September Data Sharing and Reuse Seminar

Friday, September 10, 2021

Recording Now Available

Purvesh Khatri, Ph.D., will present “Adventures of a Data Parasite: Accelerating Clinical Translation Using Heterogeneity in Public Data” at the monthly Data Sharing and Reuse Seminar on Sept. 10 at 12 EDT. Khatri is an associate professor at the Institute for Immunity, Transplantation and Infection and in the Division of Biomedical Informatics Research, Department of Medicine, Stanford University.

View Recording

About the Seminar

This talk will focus on how biological, clinical, and technical heterogeneity across publicly available independent datasets can lead to identification of disease signatures that are diagnostic, prognostic, therapeutic, and mechanistic across a broad spectrum of diseases including infections, autoimmune diseases, cancer, organ transplant, and vaccination. Khatri will also discuss how biological and technical heterogeneity in publicly available data can be leveraged to make translational medicine better, faster, cheaper, and more generalizable.

About the Speaker

Khatri is an electronics and communications engineer turned software engineer turned computational systems immunologist. His research focuses on developing novel methods for leveraging heterogeneity present across independent cohorts to better understand human immune system for developing novel diagnostics and therapies for inflammatory diseases including autoimmune and infectious diseases, organ transplant and cancer.

ACTIONS TO TAKE:
(1) According to the seminar announcement, at what time on Sept. 10 does Khatri's talk begin?
(2) Please write the next part of the seminar announcement, picking up right after its final sentence.

SUPPLIED INFORMATION:
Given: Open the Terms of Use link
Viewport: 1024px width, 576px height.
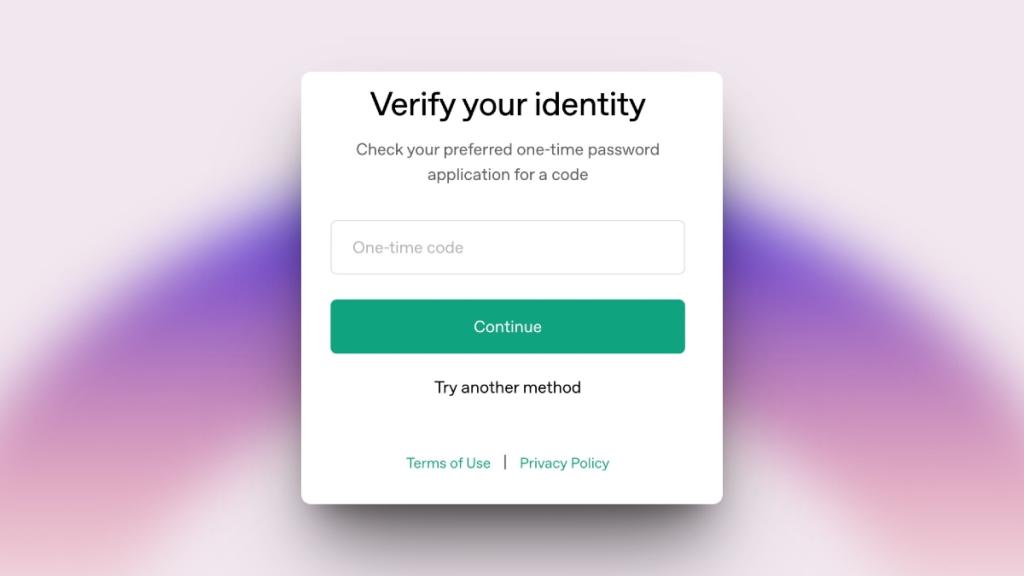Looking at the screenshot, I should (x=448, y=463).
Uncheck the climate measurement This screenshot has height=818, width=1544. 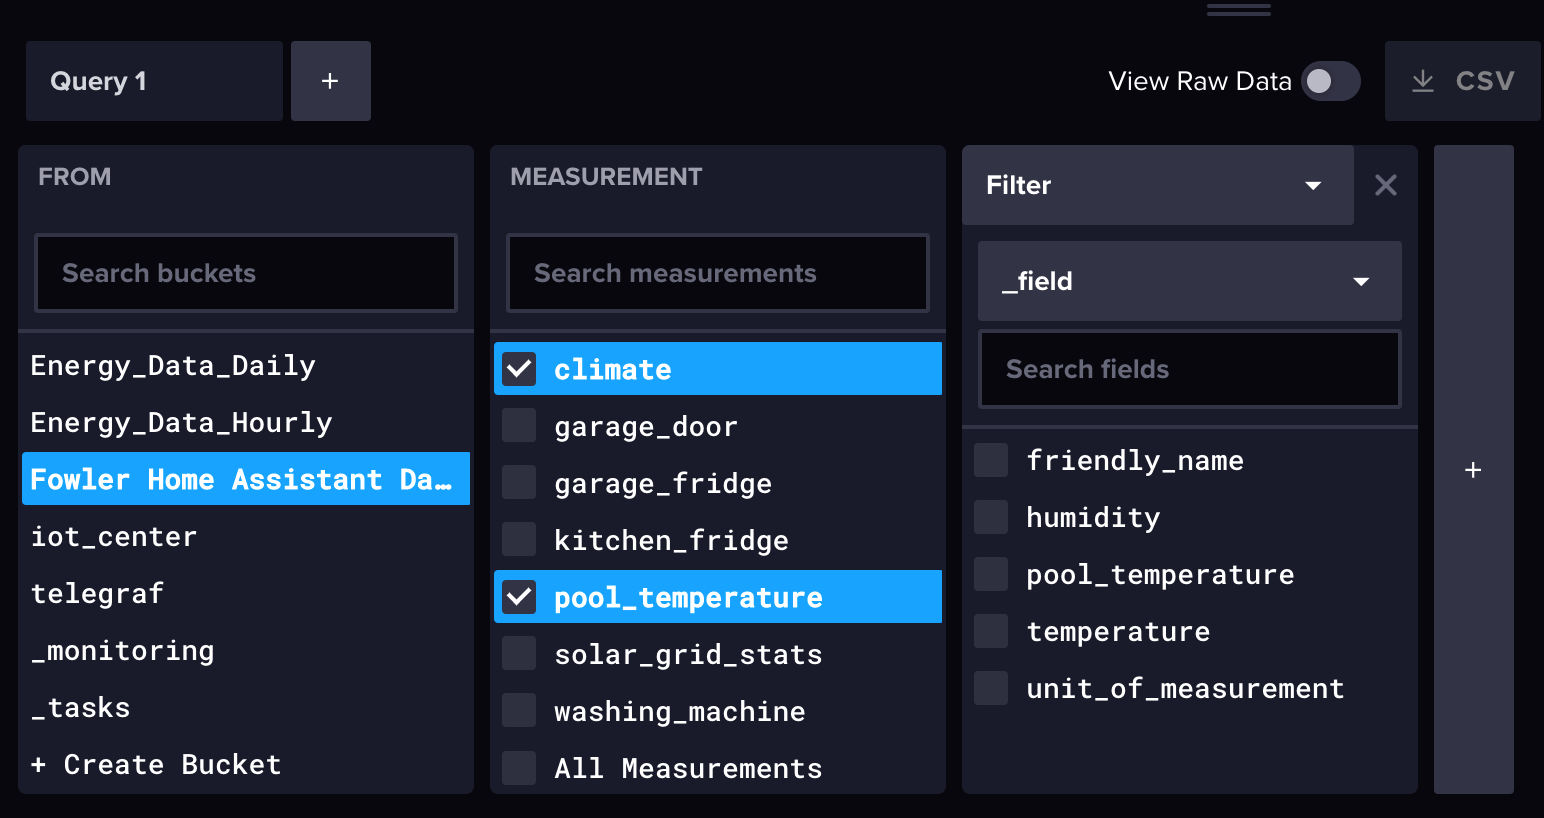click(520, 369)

ANSWERS GIVEN:
(1) 12 EDT.

(2)
About the Seminar Series

The seminar is open to the public and registration is required each month. Individuals who need interpreting services and/or other reasonable accommodations to participate in this event should contact Erin Walker at 301-827-9655 or the Federal Relay Service at 800-877-8339. Requests should be made at least five days in advance of the event.

The National Institutes of Health (NIH) Office of Data Science Strategy hosts this seminar series to highlight exemplars of data sharing and reuse on the second Friday of each month at noon ET. The monthly series highlights researchers who have taken existing data and found clever ways to reuse the data or generate new findings. A different NIH institute or center will also share its data science activities each month.